踏切待ちで、2両の蒸気機関車が目の前を通過。

「こんな光景も、近いうちに見られなくなるんだよな。群馬でも、当たり前のものが無くなってしまう。群馬に来ればなんとかなるかもって思いながらここに来たのに、なんだよ。こうなるんじゃなければ、群馬に迷わず就職したのに―。」

と、小岩剣は一人で言う。

なぜなら、機関区の奥の方にEF64が1両、廃車回送の札を入れられて留置されていたからだ。この1両は1053号機で、この後、1001号機が廃車となれば、ぐんま車両センターからEF64が完全に居なくなってしまうのだ。

国道17号バイパスで高崎市内を迂回すると、左側には、白衣大観音が見える。

秋風が吹く群馬の空は澄渡り、空気も澱みが無く、遠くに榛名山がくっきりと見えていた。

前橋市内に入り、上越線の線路を陸橋で越えると、ちょうど真下の線路をSLが通過したらしく、煙が登った。

橋の上で止まったので、横目で上越線の線路を見ると、12系客車の最後部が見えた。

群馬大橋を渡って、赤城道路を走るようになると、目の前に赤城山が見えるが、小暮の一の鳥居辺りで見え方が変わる。

バックミラーを見ると、さっきまで居た前橋の町が遥か下に見える。からっ風街道を渡ると、人家と言う人家も無くなり、周囲には森林が広がる。
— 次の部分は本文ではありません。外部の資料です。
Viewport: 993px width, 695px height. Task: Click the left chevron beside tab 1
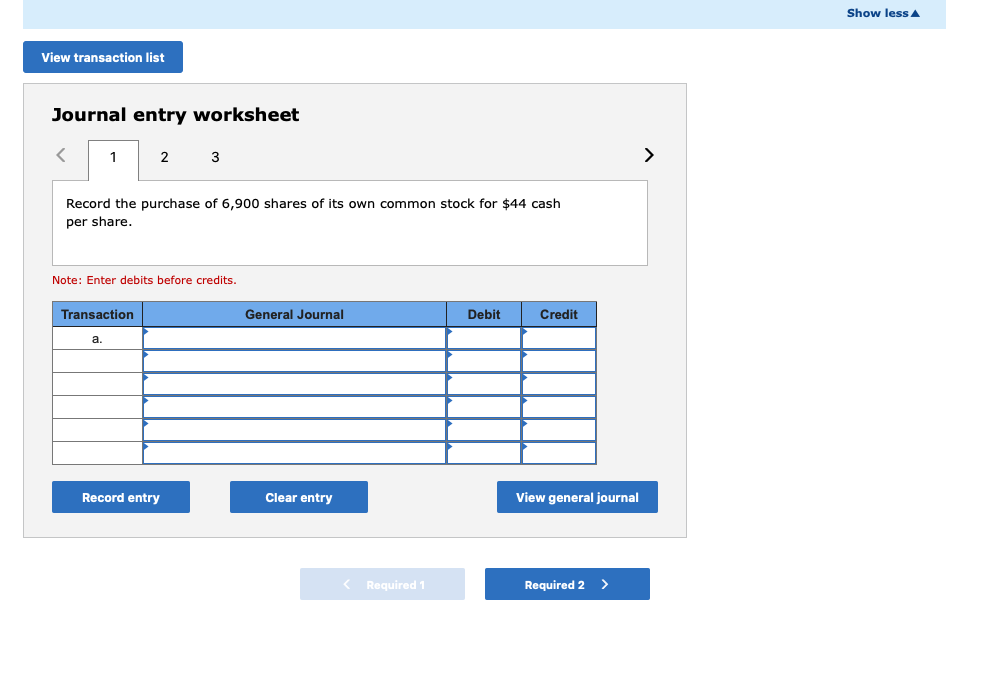(x=59, y=155)
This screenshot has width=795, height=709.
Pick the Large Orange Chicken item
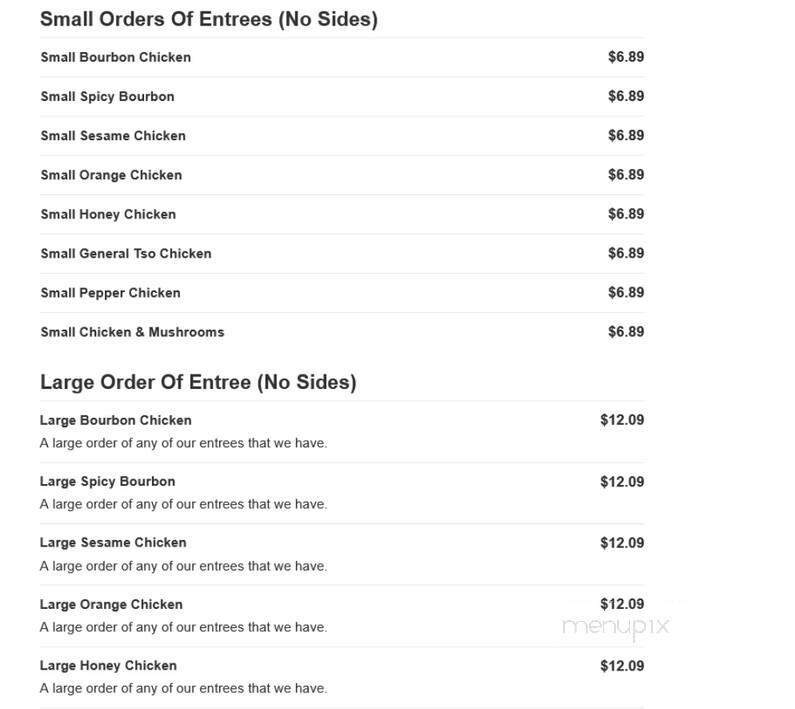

夏と秋の合間の中途半端なオフシーズンのせいか、土日だが観光客も疎らだ。

気が付いたら、三条神流のZD8型BRZと松田彩香のGR86の前後が入れ替わり、GR86が先頭。ZD8型BRZが後になり、更に車速も速くなっている。

「あんたが前だと、絵面悪い。」

と、松田彩香。

「確かに。ただ、3台じゃな。TOMIXの3両セットだ。」

三条神流、冗談を言う。

「うわっ!」

と、小岩剣は悲鳴を上げながらも、松田彩香と三条神流の後を食い付いて行く。

「どんだけ飛ばしてんだよこの人達!?」

しかし、前方を見ると、道が青空に向かって伸びていくように見えた。

そして、自分も、赤城山から青空へ向かって走っているような気になる。

そうなると、急に心地良くなる。

赤城山を登りきった。

だが、目指す場所はまだ先。

そして、登りきったと思ったら今度は下り坂。

眼下には、湖が見える。

青い湖面を横目に走り、どん詰りの場所にあるボロボロの廃屋のような場所が、最初の目的地だ。